§ THE PROBLEM
Show each line from the records below in which the word "will" occurs.

[[ RECORDS SUPPLIED, beginning ]]

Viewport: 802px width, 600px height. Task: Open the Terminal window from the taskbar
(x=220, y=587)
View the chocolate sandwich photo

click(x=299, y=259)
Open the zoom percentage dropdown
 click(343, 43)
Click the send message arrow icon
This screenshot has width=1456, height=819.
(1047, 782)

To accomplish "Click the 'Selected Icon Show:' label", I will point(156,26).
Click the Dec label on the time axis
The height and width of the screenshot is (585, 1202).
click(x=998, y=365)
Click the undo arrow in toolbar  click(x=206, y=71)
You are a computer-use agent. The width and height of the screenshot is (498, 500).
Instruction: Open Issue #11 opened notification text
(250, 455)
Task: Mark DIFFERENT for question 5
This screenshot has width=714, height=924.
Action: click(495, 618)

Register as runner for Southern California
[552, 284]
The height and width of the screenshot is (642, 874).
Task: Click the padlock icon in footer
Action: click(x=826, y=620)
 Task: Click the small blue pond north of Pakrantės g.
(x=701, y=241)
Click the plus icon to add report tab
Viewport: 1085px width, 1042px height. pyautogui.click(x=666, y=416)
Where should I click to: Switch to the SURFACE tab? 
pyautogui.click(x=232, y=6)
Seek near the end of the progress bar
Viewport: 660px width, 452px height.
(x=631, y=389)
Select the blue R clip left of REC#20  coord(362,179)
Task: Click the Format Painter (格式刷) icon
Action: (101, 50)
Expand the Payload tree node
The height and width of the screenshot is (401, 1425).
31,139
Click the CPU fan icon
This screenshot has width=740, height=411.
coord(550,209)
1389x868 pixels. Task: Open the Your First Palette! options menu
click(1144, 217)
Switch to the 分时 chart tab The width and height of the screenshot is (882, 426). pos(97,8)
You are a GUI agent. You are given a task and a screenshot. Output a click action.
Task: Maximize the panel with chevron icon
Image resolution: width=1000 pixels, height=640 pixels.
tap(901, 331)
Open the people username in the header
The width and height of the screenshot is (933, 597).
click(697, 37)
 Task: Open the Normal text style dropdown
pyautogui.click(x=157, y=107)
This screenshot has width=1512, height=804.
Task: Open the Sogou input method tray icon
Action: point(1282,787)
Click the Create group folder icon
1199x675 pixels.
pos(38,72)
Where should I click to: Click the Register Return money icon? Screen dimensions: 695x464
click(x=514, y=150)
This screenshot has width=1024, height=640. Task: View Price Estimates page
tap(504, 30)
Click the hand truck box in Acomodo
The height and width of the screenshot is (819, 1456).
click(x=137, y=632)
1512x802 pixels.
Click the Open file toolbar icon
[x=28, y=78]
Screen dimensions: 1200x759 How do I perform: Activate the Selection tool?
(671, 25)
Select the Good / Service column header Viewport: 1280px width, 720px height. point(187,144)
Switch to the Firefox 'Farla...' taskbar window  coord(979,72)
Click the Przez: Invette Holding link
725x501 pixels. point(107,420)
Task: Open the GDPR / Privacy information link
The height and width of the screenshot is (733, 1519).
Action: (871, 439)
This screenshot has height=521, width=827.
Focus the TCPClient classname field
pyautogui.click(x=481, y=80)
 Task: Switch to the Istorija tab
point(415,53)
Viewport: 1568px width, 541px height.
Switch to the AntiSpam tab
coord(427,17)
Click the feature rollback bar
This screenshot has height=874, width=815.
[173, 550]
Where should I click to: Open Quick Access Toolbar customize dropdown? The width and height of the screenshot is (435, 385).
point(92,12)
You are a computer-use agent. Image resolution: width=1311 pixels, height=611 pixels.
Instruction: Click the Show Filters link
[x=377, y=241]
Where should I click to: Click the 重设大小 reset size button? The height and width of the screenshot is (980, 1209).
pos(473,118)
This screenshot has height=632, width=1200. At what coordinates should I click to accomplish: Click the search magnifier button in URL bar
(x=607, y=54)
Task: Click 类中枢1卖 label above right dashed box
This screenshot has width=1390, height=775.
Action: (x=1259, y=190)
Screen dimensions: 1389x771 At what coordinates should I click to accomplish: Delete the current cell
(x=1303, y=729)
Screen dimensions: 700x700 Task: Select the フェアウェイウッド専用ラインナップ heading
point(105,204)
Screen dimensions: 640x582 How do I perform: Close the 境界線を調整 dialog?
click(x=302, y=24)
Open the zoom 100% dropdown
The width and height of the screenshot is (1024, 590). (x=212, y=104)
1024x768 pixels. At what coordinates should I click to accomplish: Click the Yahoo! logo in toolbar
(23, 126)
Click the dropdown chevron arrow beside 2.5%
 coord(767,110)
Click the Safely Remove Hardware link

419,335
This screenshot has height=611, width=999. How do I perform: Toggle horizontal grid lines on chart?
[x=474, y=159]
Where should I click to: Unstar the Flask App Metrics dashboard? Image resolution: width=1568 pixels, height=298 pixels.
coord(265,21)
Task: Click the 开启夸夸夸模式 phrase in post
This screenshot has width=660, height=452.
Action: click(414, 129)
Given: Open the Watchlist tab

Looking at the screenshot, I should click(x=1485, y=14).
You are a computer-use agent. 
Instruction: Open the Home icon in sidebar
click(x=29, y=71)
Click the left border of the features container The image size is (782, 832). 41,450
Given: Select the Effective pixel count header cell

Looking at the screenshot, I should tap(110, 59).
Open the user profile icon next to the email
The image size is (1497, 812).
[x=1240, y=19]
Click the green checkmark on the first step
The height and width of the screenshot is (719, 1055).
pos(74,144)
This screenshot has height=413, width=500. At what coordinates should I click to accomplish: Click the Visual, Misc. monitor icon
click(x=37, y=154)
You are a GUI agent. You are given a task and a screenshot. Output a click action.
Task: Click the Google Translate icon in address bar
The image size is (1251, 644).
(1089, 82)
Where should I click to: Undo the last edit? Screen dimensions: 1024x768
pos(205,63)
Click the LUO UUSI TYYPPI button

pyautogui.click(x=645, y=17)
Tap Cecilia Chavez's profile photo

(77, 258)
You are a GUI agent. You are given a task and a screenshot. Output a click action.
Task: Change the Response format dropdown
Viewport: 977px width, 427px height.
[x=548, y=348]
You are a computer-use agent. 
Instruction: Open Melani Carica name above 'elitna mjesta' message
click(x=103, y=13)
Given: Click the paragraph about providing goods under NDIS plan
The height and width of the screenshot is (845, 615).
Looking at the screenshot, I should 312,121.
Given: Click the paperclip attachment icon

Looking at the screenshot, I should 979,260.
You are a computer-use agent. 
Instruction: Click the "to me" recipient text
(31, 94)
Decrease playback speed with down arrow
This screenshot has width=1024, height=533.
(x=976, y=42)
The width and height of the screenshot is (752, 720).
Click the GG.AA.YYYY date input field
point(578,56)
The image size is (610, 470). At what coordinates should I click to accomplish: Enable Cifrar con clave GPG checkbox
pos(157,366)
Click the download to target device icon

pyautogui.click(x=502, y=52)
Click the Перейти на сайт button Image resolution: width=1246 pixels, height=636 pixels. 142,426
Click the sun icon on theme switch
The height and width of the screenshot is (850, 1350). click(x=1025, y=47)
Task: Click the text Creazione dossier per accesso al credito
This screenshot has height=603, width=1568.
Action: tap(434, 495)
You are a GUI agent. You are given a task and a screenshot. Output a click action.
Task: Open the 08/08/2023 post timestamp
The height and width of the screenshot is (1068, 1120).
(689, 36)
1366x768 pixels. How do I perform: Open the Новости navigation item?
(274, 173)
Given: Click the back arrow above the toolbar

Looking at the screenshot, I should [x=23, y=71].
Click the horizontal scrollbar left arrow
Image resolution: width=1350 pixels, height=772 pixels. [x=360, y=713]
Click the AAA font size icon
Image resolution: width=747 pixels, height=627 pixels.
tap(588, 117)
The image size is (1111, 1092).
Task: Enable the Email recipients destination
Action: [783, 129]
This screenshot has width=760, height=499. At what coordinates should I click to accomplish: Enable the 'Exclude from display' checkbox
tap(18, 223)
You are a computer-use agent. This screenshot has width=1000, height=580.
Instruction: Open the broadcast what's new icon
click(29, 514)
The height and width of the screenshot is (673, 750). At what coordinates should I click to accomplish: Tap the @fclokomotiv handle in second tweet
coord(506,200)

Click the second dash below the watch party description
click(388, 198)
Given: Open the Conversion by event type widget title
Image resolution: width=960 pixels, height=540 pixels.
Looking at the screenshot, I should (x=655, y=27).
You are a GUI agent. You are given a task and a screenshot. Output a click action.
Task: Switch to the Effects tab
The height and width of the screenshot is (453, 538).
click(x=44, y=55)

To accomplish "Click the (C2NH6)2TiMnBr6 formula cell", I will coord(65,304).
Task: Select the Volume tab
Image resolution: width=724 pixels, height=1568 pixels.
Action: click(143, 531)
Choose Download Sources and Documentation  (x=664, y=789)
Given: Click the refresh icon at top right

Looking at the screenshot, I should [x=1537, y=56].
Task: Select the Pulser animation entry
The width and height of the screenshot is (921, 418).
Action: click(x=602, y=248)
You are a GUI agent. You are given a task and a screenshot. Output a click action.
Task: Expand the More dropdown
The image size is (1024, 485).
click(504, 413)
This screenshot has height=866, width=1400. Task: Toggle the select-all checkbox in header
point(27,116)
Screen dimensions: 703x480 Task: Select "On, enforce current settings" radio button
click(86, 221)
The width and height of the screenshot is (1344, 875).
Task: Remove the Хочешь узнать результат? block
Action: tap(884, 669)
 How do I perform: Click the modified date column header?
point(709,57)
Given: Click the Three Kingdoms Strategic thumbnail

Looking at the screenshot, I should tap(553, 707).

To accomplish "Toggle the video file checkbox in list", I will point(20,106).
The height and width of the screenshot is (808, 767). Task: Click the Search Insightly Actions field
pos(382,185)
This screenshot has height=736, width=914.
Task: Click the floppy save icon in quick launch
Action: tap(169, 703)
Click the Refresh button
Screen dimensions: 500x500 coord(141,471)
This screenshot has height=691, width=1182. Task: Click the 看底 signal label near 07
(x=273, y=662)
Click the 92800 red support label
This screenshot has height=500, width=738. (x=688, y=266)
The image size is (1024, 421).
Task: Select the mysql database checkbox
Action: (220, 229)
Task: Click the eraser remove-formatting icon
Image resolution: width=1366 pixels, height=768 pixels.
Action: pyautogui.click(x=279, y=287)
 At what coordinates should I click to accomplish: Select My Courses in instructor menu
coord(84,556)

[[ RECORDS SUPPLIED, end ]]

§ YOUR RESPONSE
To accomplish "Click the 'Selected Icon Show:' label", I will point(156,26).
To accomplish "Click the (C2NH6)2TiMnBr6 formula cell", I will coord(65,304).
To accomplish "Toggle the video file checkbox in list", I will point(20,106).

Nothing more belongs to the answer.